-
K-means
- K-means algorithm performs the division of data points into 'K' clusters that share similarities and are dissimilar to the objects belonging to another cluster where, each data point belongs to the cluster with the nearest mean (cluster centers or cluster centroids), serving as a prototype of the cluster. The term 'K' is a number. You need to tell the system how many clusters you need to create. For example, K = 2 refers to two clusters.
-
K-means++
- Generally speaking, K-means++ algorithm is similar to K-means;
- Unlike classic K-means randomly choosing initial centroids, a better initialization procedure is integrated into K-means++, where observations far from existing centroids have higher probabilities of being chosen as the next centroid.
- The initializeation procedure can be achieved using Fitness Proportionate Selection.
-
ISODATA (Iterative Self-Organizing Data Analysis)
- To be brief, ISODATA introduces two additional operations: Splitting and Merging;
- When the number of observations within one class is less than one pre-defined threshold, ISODATA merges two classes with minimum between-class distance;
- When the within-class variance of one class exceeds one pre-defined threshold, ISODATA splits this class into two different sub-classes.
-
Mean Shift
- For each point x, find neighbors, calculate mean vector m, update x = m, until x == m;
- Non-parametric model, no need to specify the number of classes;
- No structure priori.
-
DBSCAN (Density-Based Spatial Clustering of Application with Noise)
- Starting with pre-selected core objects, DBSCAN extends each cluster based on the connectivity between data points;
- DBSCAN takes noisy data into consideration, hence robust to outliers;
- Choosing good parameters can be hard without prior knowledge;
-
Gaussian Mixture Model (GMM)
-
LVQ (Learning Vector Quantization)
-
Subspace K-means
- This algorithm directly extends K-means to Subspace Clustering through multiplying each dimension dj by one weight mj (s.t. sum(mj)=1, j=1,2,...,p);
- It can be efficiently sovled in an Expectation-Maximization (EM) fashion.
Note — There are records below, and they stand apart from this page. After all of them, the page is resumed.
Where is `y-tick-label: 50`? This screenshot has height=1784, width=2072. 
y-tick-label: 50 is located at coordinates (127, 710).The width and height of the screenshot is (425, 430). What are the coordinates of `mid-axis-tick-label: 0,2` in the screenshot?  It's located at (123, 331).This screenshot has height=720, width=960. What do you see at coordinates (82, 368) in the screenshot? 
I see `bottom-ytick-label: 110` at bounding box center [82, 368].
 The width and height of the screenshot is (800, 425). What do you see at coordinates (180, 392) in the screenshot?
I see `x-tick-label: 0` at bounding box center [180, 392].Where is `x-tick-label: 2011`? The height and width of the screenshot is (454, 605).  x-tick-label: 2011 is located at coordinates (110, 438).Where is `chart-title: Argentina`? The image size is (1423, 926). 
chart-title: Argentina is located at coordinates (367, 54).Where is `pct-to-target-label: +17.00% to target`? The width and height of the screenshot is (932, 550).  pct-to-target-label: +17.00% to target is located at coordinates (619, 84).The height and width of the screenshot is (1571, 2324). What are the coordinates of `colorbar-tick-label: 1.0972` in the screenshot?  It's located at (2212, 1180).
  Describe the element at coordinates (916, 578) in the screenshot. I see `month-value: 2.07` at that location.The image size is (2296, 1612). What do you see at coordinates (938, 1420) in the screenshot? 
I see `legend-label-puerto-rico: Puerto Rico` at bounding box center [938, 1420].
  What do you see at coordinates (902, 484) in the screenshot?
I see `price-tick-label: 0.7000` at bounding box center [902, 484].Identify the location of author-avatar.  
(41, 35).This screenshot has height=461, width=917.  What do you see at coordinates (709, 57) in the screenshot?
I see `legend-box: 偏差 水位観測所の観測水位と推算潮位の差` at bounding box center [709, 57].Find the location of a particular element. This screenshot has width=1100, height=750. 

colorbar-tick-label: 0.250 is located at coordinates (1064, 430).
In each E-step, it updates weights, centroids using Lagrange Multiplier;
- This rough algorithm suffers from the problem on its favor of using just a few dimensions when clustering sparse data;
-
Entropy-Weighting Subspace K-means
- Generally speaking, this algorithm is similar to Subspace K-means;
- In addition, it introduces one regularization item related to weight entropy into the objective function, in order to mitigate the aforementioned problem in Subspace K-means.
- Apart from its succinctness and efficiency, it works well on a broad range of real-world datasets.